На этот раз девушка, наконец, подала голос: — Брендон!.. Ты просто невыносим. Извини, но я не хочу с тобой разговаривать…

По тону, которым была произнесена эта фраза, Энди почему-то подумал, что девушка только изображает из себя недотрогу, а на самом деле по-прежнему неравнодушна к нему.

Ободренный этим успехом, Энди решил усилить натиск:— Люси, неужели у нас с тобой нет ни одной общей темы?..

Мисс Моран хмыкнула, но ничего не ответила. Залив в жезвей воды, она поставила его на плитку и принялась сосредоточенно смотреть на пузырящуюся кофейную гущу. — Люси, неужели у нас с тобой не осталось ничего общего?..

Дождавшись, пока кофе закипит, мисс Моран осторожно взяла жезвей за ручку и, на несколько секунд сняв его с плиты, поставила вновь — на этот раз на очень маленький огонь. Готовить таким образом кофе рекомендовал ей Дэйл Купер. — Люси, неужели ты уже… — голос Брендона предательски дрогнул, — неужели ты меня уже не любишь, Люси?..

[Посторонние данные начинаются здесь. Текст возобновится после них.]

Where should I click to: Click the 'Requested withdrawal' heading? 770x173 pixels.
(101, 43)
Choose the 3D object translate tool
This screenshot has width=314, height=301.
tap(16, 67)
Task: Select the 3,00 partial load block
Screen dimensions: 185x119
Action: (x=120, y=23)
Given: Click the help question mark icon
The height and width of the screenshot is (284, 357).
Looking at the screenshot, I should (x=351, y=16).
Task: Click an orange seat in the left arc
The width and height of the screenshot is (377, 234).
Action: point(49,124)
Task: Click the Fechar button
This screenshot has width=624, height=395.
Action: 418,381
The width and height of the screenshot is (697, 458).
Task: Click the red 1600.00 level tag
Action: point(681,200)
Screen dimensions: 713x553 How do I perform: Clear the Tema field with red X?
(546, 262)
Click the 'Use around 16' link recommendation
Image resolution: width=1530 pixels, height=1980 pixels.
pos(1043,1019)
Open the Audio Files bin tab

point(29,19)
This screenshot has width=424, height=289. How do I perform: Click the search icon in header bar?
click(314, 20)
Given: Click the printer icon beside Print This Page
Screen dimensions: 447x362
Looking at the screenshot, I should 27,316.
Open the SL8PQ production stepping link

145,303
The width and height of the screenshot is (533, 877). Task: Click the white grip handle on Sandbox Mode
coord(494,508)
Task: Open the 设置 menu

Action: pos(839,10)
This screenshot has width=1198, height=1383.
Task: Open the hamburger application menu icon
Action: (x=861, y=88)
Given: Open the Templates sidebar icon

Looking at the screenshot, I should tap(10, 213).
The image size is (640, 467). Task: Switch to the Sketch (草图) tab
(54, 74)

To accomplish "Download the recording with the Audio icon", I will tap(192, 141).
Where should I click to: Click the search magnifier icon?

Сняв с плитки жезвей, Моран поставила его на специальную подставку и, убедившись, что кофейная пенка достаточным слоем прикрывает напиток, сделала вид, что собирается куда-то идти. — Люси, не уходи, пожалуйста, я очень прошу тебя об этом…

Энди попытался загородить ей дорогу, но мисс Моран, решительно посмотрев на него, прошипела:— Пусти…

Брендон решил предпринять последнюю попытку. — Люси, — пробормотал он, — Люси, скажи мне, неужели тебе действительно так невыносимо мое общество?.. — заметив, что Люси молча его слушает, Брендон приободрился, — неужели оно тебе настолько неприятно?.. Неужели ты забыла, как замечательно проводили мы вместе время — ну, хотя бы тогда, в Сиэтле…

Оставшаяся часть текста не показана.